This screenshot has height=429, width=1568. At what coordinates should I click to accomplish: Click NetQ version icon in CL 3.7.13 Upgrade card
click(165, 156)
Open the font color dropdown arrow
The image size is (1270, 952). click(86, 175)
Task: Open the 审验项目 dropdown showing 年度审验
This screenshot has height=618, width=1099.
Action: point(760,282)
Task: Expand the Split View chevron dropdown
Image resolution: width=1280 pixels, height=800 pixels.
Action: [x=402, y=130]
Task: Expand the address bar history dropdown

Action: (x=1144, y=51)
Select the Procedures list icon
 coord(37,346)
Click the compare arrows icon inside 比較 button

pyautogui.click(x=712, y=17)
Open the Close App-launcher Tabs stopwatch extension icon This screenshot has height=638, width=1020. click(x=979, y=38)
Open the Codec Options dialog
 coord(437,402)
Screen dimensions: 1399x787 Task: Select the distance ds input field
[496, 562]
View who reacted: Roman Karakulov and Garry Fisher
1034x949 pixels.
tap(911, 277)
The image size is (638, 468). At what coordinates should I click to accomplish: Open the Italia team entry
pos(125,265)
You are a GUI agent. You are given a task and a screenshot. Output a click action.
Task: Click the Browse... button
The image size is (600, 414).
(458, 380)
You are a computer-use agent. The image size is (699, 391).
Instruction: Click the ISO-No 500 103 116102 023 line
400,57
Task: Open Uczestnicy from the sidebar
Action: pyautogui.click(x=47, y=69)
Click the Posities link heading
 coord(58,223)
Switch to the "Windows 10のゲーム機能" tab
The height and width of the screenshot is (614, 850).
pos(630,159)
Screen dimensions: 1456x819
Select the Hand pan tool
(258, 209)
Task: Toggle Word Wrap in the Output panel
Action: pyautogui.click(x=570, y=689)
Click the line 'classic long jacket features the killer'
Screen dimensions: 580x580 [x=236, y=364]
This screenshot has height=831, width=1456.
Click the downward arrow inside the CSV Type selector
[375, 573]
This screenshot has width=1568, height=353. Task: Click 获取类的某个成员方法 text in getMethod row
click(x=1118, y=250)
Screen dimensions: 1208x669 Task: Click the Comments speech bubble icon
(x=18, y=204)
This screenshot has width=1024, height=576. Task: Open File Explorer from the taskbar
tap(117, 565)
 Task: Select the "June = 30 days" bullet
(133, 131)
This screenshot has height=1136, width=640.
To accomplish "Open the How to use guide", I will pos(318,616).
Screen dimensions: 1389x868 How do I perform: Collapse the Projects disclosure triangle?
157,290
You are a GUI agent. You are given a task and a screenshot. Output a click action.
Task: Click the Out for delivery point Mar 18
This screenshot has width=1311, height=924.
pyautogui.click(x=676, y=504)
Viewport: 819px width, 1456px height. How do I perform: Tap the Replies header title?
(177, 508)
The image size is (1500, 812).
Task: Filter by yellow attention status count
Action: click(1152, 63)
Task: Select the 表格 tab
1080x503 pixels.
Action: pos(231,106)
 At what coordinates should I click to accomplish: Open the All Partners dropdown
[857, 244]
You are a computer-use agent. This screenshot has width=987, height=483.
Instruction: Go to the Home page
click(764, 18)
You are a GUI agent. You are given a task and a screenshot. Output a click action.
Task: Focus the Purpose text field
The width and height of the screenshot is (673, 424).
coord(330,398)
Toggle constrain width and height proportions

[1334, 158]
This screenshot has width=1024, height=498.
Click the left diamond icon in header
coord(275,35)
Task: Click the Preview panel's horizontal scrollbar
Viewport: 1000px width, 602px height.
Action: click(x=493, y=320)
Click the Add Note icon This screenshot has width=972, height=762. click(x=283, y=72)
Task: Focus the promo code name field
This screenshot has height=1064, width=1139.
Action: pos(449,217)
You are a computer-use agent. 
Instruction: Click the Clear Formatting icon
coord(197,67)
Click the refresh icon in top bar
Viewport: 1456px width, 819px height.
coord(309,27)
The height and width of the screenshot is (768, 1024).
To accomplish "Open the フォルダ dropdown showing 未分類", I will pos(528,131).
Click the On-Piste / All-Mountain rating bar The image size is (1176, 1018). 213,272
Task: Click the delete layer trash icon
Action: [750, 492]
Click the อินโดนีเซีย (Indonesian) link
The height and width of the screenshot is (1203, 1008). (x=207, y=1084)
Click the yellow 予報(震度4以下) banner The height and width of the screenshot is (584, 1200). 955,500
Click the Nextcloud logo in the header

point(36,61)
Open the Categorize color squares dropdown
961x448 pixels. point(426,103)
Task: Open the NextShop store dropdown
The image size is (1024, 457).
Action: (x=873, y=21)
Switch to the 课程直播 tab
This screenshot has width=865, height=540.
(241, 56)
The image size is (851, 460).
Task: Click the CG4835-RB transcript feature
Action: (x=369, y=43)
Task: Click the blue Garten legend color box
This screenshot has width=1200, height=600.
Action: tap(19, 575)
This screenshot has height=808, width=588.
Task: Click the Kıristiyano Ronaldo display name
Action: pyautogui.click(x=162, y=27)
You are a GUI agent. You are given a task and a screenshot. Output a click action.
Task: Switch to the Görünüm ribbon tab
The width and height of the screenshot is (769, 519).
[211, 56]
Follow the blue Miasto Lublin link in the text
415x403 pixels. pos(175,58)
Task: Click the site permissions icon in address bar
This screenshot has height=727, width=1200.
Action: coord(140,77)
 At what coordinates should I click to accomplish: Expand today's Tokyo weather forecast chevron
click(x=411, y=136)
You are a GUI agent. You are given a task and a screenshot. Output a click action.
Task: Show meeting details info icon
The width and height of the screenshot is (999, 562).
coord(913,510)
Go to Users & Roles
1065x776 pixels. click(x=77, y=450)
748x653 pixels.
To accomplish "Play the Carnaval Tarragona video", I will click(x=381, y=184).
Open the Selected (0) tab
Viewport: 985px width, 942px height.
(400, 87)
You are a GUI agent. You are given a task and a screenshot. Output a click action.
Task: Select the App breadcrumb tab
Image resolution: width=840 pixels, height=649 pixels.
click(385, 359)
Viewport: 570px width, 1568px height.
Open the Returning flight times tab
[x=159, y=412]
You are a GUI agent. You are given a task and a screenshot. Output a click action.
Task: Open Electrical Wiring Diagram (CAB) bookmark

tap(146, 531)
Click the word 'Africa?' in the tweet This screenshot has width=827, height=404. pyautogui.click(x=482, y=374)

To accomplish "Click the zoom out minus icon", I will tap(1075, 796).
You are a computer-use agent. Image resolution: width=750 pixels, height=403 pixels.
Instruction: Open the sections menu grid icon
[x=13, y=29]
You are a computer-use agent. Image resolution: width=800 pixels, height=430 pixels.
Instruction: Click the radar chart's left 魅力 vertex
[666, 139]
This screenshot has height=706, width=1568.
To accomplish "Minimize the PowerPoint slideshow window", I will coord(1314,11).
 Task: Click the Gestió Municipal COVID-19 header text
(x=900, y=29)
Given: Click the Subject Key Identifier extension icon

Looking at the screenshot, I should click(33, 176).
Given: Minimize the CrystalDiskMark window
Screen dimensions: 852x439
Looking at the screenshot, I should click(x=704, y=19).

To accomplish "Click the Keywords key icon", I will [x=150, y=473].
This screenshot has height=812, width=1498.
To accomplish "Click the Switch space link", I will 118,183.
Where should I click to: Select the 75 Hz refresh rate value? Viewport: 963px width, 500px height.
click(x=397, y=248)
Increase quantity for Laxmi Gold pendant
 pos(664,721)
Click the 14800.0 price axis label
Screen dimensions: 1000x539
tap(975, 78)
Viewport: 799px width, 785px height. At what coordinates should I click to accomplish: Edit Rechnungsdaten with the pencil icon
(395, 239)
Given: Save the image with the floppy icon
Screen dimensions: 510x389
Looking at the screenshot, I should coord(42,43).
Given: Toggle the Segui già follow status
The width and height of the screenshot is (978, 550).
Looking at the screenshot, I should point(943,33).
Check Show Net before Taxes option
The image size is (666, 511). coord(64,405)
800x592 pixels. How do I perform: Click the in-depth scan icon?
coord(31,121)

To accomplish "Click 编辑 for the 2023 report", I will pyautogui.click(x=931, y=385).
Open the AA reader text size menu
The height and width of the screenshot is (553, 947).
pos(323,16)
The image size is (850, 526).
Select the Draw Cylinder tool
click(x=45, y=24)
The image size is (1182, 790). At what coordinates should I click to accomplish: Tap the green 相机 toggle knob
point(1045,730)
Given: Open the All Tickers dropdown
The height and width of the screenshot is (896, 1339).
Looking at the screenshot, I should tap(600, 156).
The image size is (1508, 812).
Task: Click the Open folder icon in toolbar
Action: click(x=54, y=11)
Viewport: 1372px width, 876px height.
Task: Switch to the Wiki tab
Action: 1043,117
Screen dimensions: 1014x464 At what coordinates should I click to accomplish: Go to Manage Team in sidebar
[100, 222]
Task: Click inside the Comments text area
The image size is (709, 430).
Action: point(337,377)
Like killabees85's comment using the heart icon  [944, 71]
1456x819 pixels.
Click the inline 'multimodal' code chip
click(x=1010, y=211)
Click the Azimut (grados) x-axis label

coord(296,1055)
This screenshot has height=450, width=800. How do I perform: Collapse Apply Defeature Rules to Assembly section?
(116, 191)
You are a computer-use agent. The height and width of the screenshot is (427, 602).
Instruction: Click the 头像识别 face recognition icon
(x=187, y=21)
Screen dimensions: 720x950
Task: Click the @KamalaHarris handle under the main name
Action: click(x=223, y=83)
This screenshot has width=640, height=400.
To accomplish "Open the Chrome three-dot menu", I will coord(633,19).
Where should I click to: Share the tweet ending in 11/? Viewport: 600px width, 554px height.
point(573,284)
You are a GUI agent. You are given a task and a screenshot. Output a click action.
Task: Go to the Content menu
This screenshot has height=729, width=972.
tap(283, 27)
○ ○ ○ ○ ○ ○ ○
__Task directions__:
Return verbatim the lines above, starting at the one containing "Click the 14800.0 price axis label" and ending at the one containing "The image size is (666, 511). coord(64,405)", with both endpoints included.

__Answer to this problem__:
Click the 14800.0 price axis label
Screen dimensions: 1000x539
tap(975, 78)
Viewport: 799px width, 785px height. At what coordinates should I click to accomplish: Edit Rechnungsdaten with the pencil icon
(395, 239)
Given: Save the image with the floppy icon
Screen dimensions: 510x389
Looking at the screenshot, I should coord(42,43).
Given: Toggle the Segui già follow status
The width and height of the screenshot is (978, 550).
Looking at the screenshot, I should point(943,33).
Check Show Net before Taxes option
The image size is (666, 511). coord(64,405)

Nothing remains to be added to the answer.